Here is what we learned:
Mr. Back came up with almost every feature of Bitcoin first. Both Mr. Back and Satoshi were involved with the Cypherpunks, a group of anarchists formed in the early 1990s who wanted to use cryptography — the art of securing communications through code — to free individuals from government surveillance and censorship. In a series of emails with his fellow Cypherpunks in the late 1990s, Mr. Back suggested creating a kind of electronic cash that would help people avoid government interference in financial transactions. He outlined a decentralized network of computers, or “nodes,” that would keep functioning even if a few tried to collude and take over the network. That’s exactly how Satoshi later designed Bitcoin.
Mr. Back invented Hashcash, a statistical puzzle-solving system. He proposed combining it with another electronic cash idea called b-money put forth by another Cypherpunk. That combination was the blueprint Satoshi later followed in creating Bitcoin. Striking similarities link Mr. Back and Satoshi. Mr. Back got his doctorate in distributed computer systems — Bitcoin is a distributed computer system. He used the same programming language as Satoshi. Both he and Satoshi were masters of keeping computer networks safe. And Mr. Back was an expert in public-key cryptography, which Satoshi incorporated into Bitcoin.

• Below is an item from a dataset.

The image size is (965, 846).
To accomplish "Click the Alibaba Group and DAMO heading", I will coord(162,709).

Satoshi and Mr. Back shared a strange preoccupation with emailed spam and proposed identical spam-fighting ideas. Satoshi and Mr. Back both like to operate anonymously on the internet and were both big fans of using pseudonyms. Satoshi and Mr. Back both liked to say they were better at coding than writing.

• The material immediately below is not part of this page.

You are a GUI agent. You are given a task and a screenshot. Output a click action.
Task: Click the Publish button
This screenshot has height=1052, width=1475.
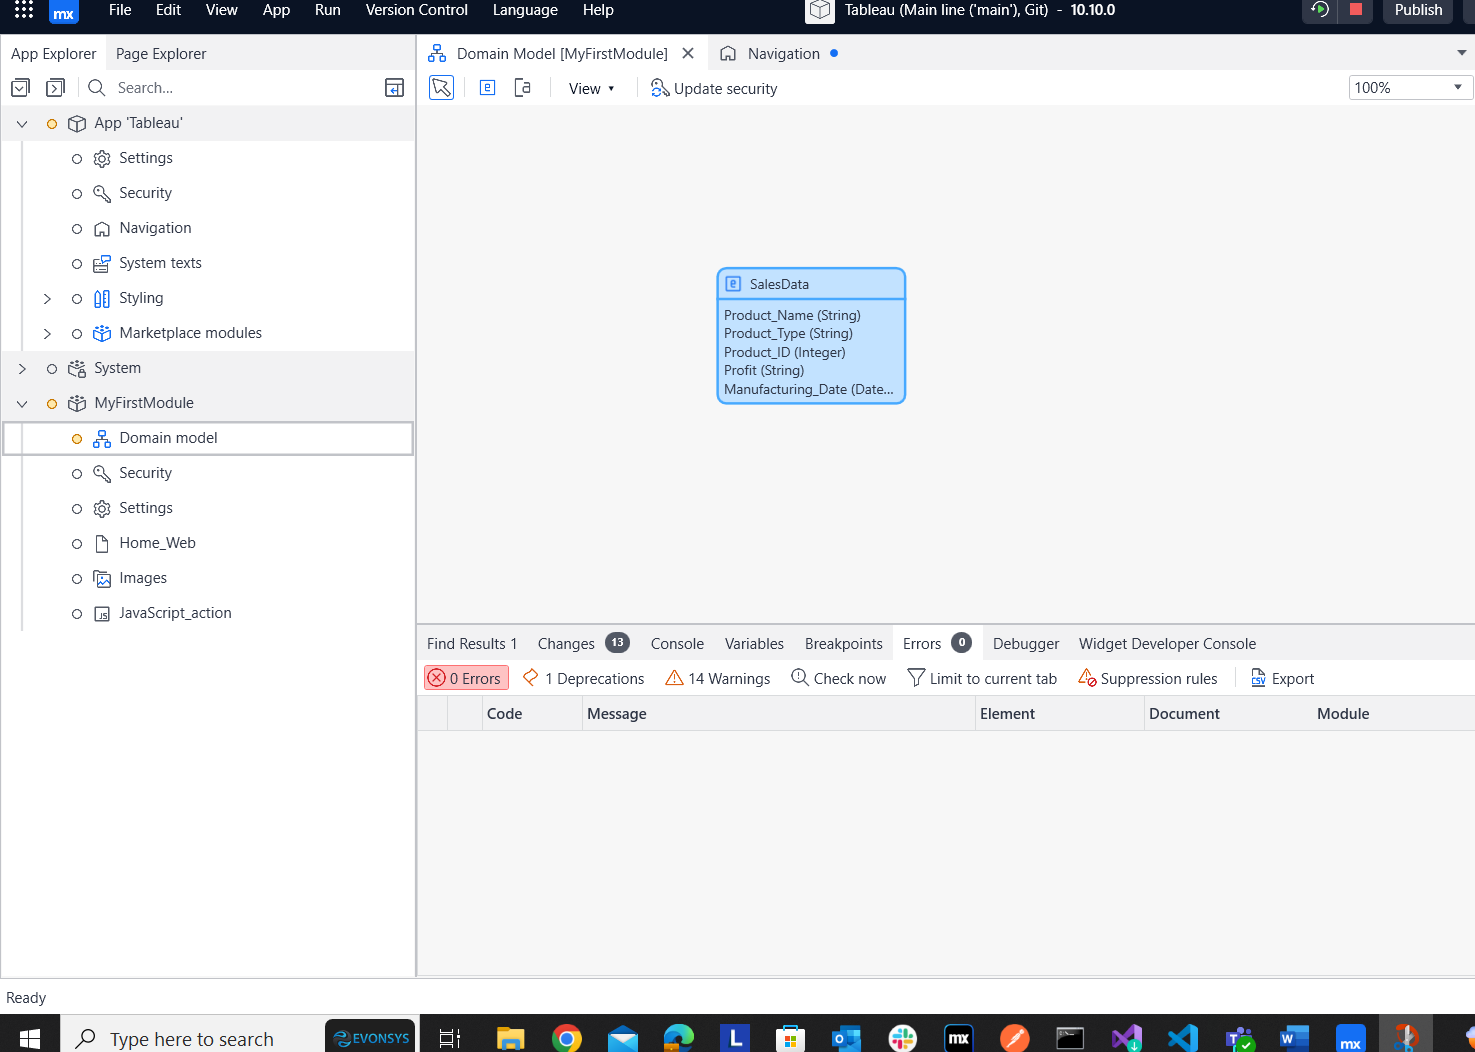click(1417, 11)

When Satoshi appeared, Mr. Back disappeared.
After unveiling his invention, Satoshi spent two and a half years trying to improve it. Then, in 2011, he famously disappeared. Mr. Back followed that same pattern, but in reverse. For more than a decade, whenever Cypherpunks discussed electronic money, Mr. Back almost always chimed in. But when Bitcoin, the closest manifestation of the vision he had laid out, was announced in late 2008, Mr. Back was nowhere to be found. Six weeks after Satoshi disappeared, Mr. Back posted about Bitcoin for the first time.

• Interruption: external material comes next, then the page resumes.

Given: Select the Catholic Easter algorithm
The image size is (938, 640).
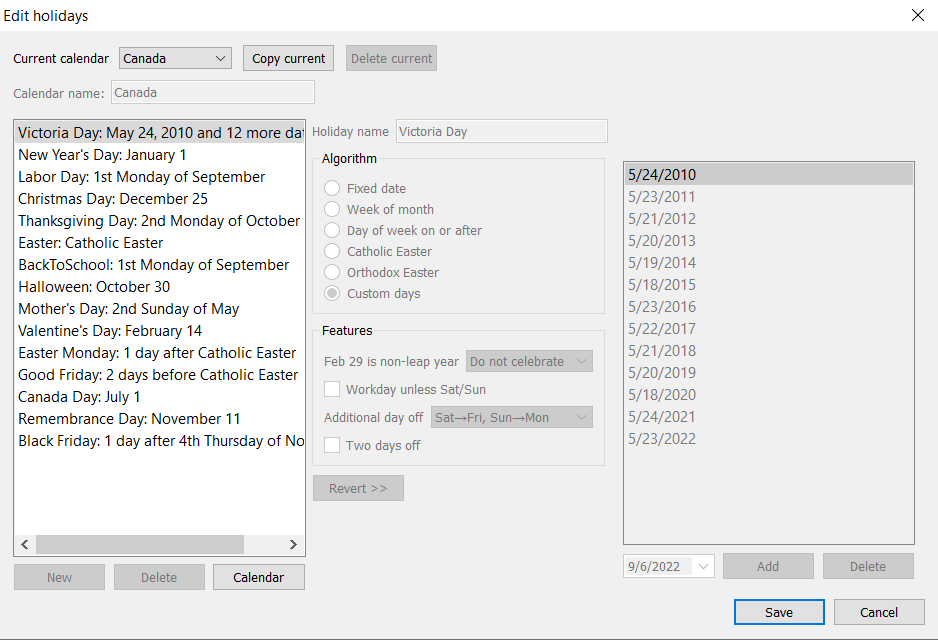Looking at the screenshot, I should 332,251.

Mr. Back and Satoshi shared many of the same writing tics.
We collected the archives of three internet mailing lists where Cypherpunks congregated in the 1990s and 2000s. We merged them into one big database and compared them to Satoshi’s body of writings. We performed three different writing analyses. All three pointed to Mr. Back as the closest match for Satoshi.